ひとつの幸せ~第14章~

翼の的を得た発言にうぐっ、となりながらも国重のことを睨む。
自分の殺気の籠った目線にするり、と視線を逸らして避けながら皿に貝を盛る。
「ほらほら食べるなら食べてください、…皇嵐様とでも」
「厄介払いのように言うな」
「あらいい焼き加減じゃない、いただくわ」おいしそうだわ、と嬉しそうに言いながら食べる皇嵐にラディッツはドキドキする。
その桜色の魅惑的な唇が油によって光り、色艶と柔らかさが見るだけでもわかるように魅力的にうつるからだ。うっかり、これって見ていいものなのか?と考えてしまうほどに。
「……ッ(刺激強すぎるだろ)」ただでさえ滅多に見ない水着や、その姿になれずドキドキもしてるのに。さらに追撃が来るとは思ってもいなかった。
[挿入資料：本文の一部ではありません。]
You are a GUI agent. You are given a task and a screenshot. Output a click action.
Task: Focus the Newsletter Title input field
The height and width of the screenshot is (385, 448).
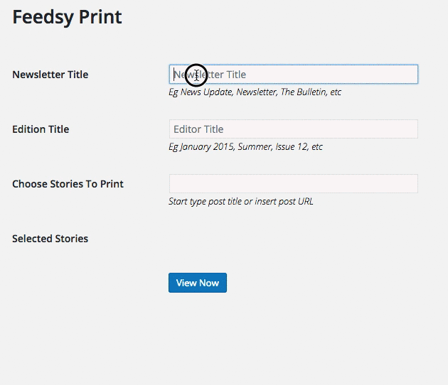(294, 74)
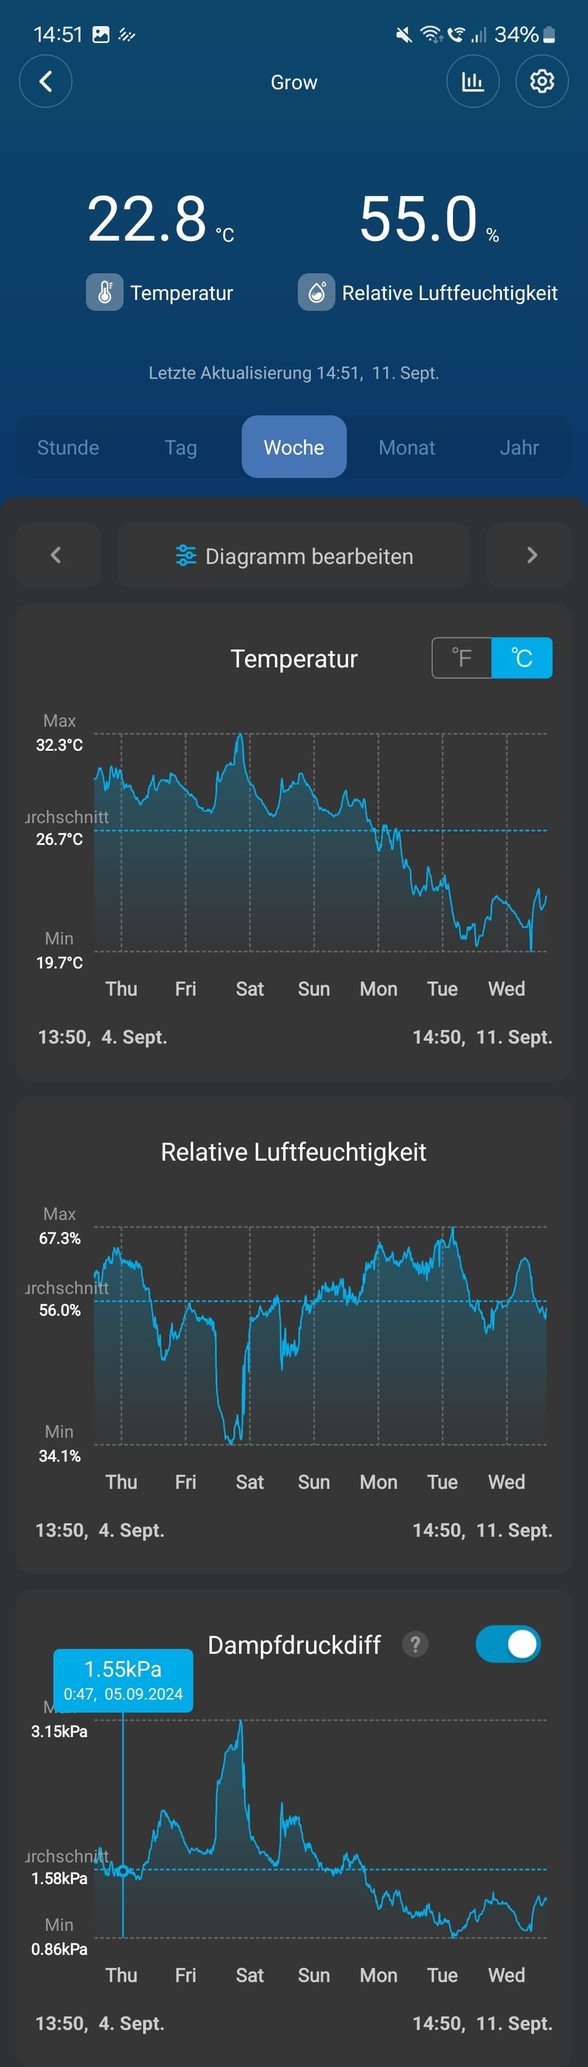Switch to the Stunde tab
The height and width of the screenshot is (2067, 588).
68,447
いや、もう既に海で遊んでた時からか……ほんとに可愛くて綺麗だ。上手く言葉が出せないほどには。
「美味しいですね!、皇嵐さま」
「そうね、あら翼くんお口についちゃってるわよ」食べかすを白く細く長い指でとって、ふふっとほほえむ。その聖母のような微笑みにラディッツは見とれながらも犬が羨ましい!!と心の中で叫ぶ。
国重の方は食べながらも心の中で叫ぶラディッツをじとっ、とみながらほんとご器用なことでとため息をついた。サイヤ人らしいようで、らしくない。そこらの思春期男子より思春期を送る主に半ば呆れの気持ちを抱きながら話しかけた。
「断末魔あげるくらいなら主も焼いてくださいよ、料理できる男子アピールでもどうぞ」
「…お前、たまに俺に冷たくないか?」はてなんの事やら、ととぼけつつトングを渡す。こちらとしては手伝ってやってるんだ、感謝のひとつはしてもらいたい。